We start with what we have, and go from there to what we can afford. The California legislature, probably like most states, does this is reverse - they start with what they want to spend our money on, and then after totaling up the numbers, figure out how much they'll need to tax us in order to pay for it all.
Let's consider the total illogic of that for a minute. If your family started out by deciding you were going to spend $73,000 this year, even though you only make $58,000, then you would have to go to the boss and say, "Fred, my family has set our budget for this fiscal year; as a result, I'm raising my salary by $15,000 a year. Be sure to notify Accounting..." - well, let's be honest; you'd probably discover that your final paycheck was in the process of being printed about three minutes after Fred stopped laughing. At you, not with you.
And yet when the Legislature decides to raise income taxes because it wants to spend more of your money, we grumble, tighten our belts, and do nothing; after all, they're in charge, and we do what we're told by our masters.
Let me make this painfully clear: taxes are the allowance we give our elected members of our government to spend on doing the peoples' business. Unless and until we teach them that IT'S OUR MONEY, AND WE DECIDE HOW MUCH TO GIVE THEM, they will continue to spend like the profligates they are. If your son came to you and said "I spent all my allowance of crack cocaine, and it's gone; I need a twenty percent increase to pay my debt to my dealer and buy a new game for my Wii," you wouldn't do it, would you? Then why do we do it for our legislators? We need to make them understand; they're our servants, not our masters.
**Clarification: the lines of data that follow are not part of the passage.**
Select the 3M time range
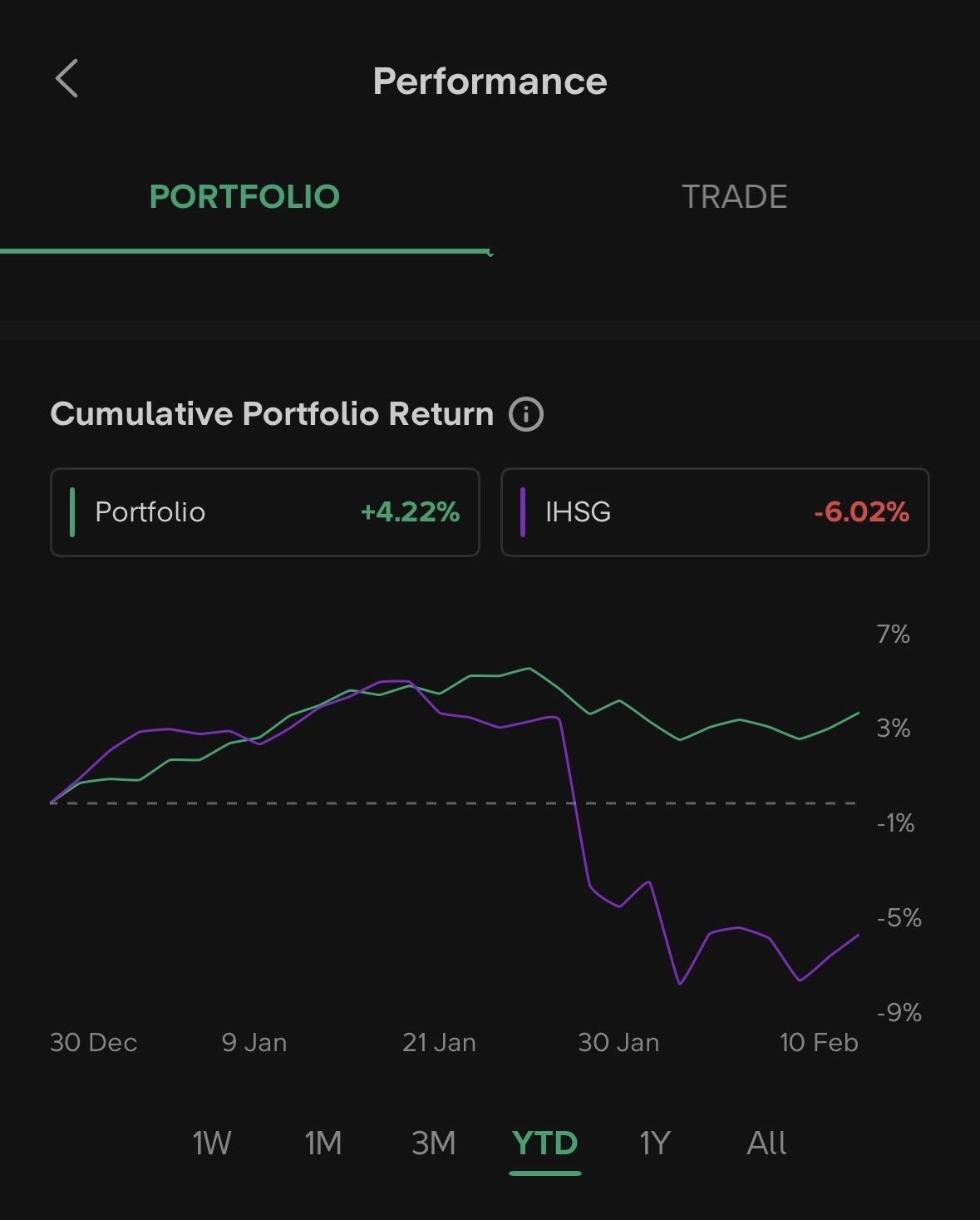This screenshot has height=1220, width=980. 433,1143
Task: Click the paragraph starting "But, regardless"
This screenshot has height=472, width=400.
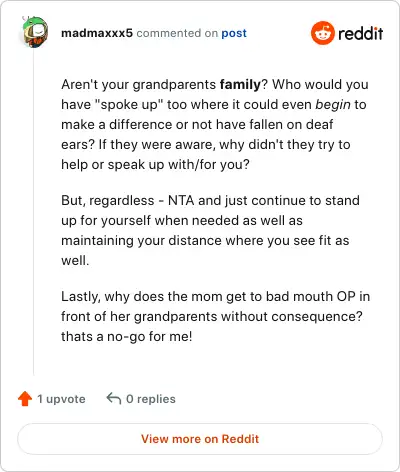Action: [211, 230]
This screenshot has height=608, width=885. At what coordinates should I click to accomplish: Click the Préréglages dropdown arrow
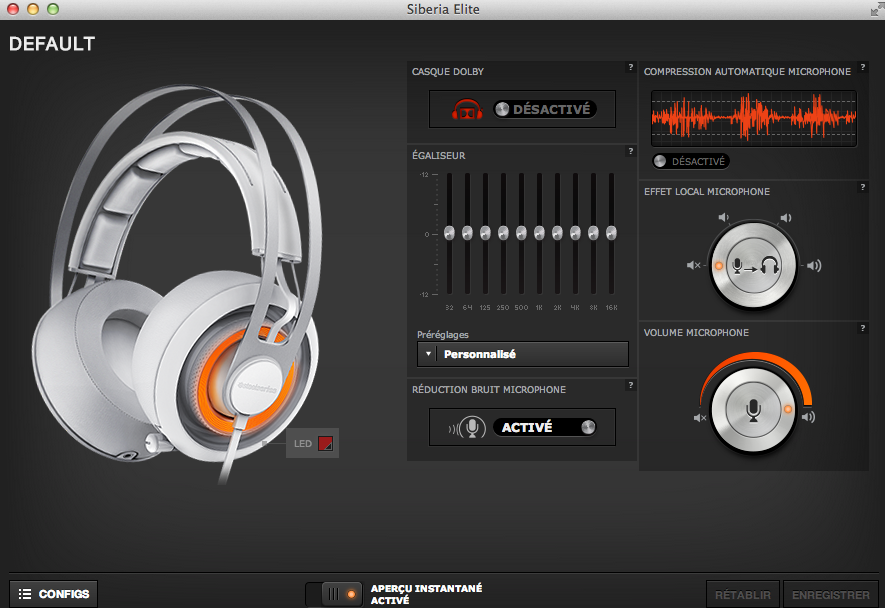tap(428, 354)
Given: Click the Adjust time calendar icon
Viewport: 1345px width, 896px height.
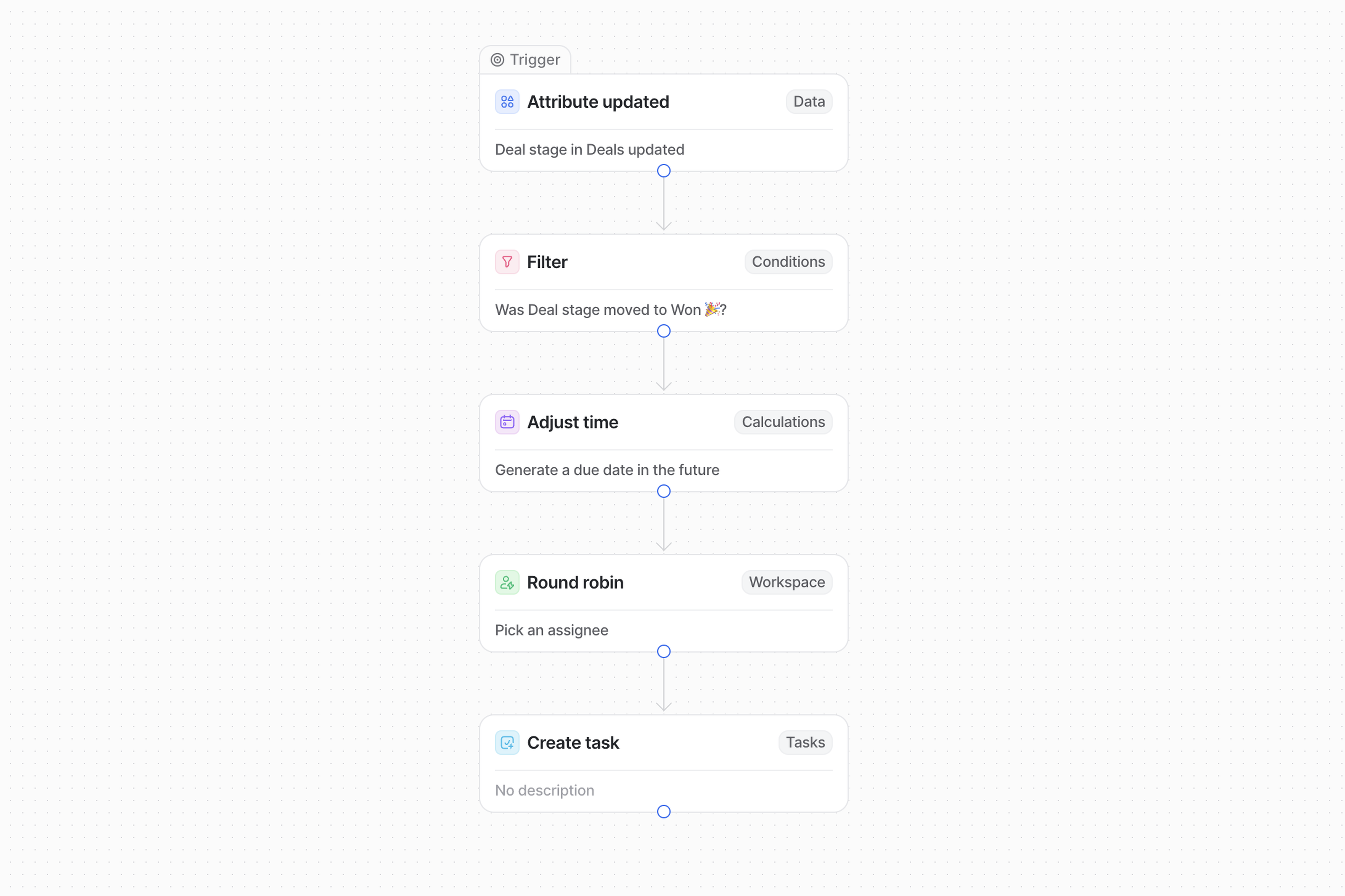Looking at the screenshot, I should click(507, 422).
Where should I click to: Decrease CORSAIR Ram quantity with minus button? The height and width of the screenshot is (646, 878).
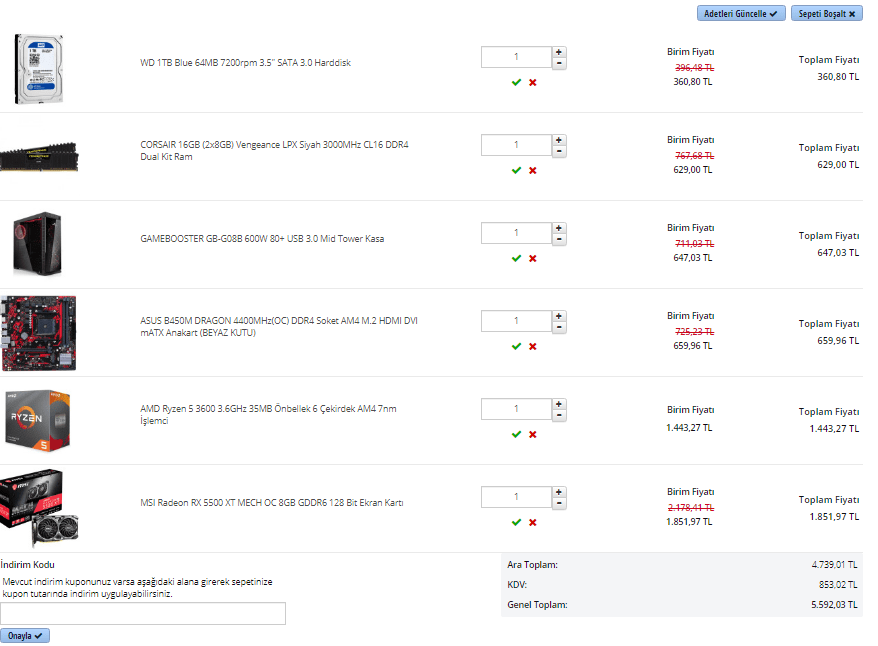pos(559,152)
If memory serves, the California government is $42 BILLION in debt. The government got into this fix by spending itself into poverty. The proposed budget includes $14.5 BILLION dollars in tax increases - that's over $4,000 for every living, breathing Californian, if you stop and do the math, just for this coming year, or over $16,000 for an average family of four - between a quarter and a half of your income for an awful lot of families. Remember, too, that's on top of the $28,000 and change the Federal government just put onto the shoulders of each and every living, breathing American on this deceptively named "stimulus" bill.
They're also proposing $16 billion dollars in spending cuts, and borrowing another $10 billion in loans. Four and six... carry the one... hmmm... by my figuring, IF they're successful in collecting that extra $14.5 billion from you, and IF they don't spend money "off-budget," then they're still going to be billions in debt, and surviving by borrowing.
Why do you keep electing and re-electing these people?
Read it for yourself in the L.A. Times, if you can stomach it. There are a handful of legislators holding out against the tax increases, and you ought to thank every one of them. I'm going to make an offer: any of you reading this who thinks it's okay for the legislators to raise taxes to get a budget passed, you can go along with it just as soon as you write a check covering my share. You're fine with raising taxes? Cool. You pay mine, and everything's peachy.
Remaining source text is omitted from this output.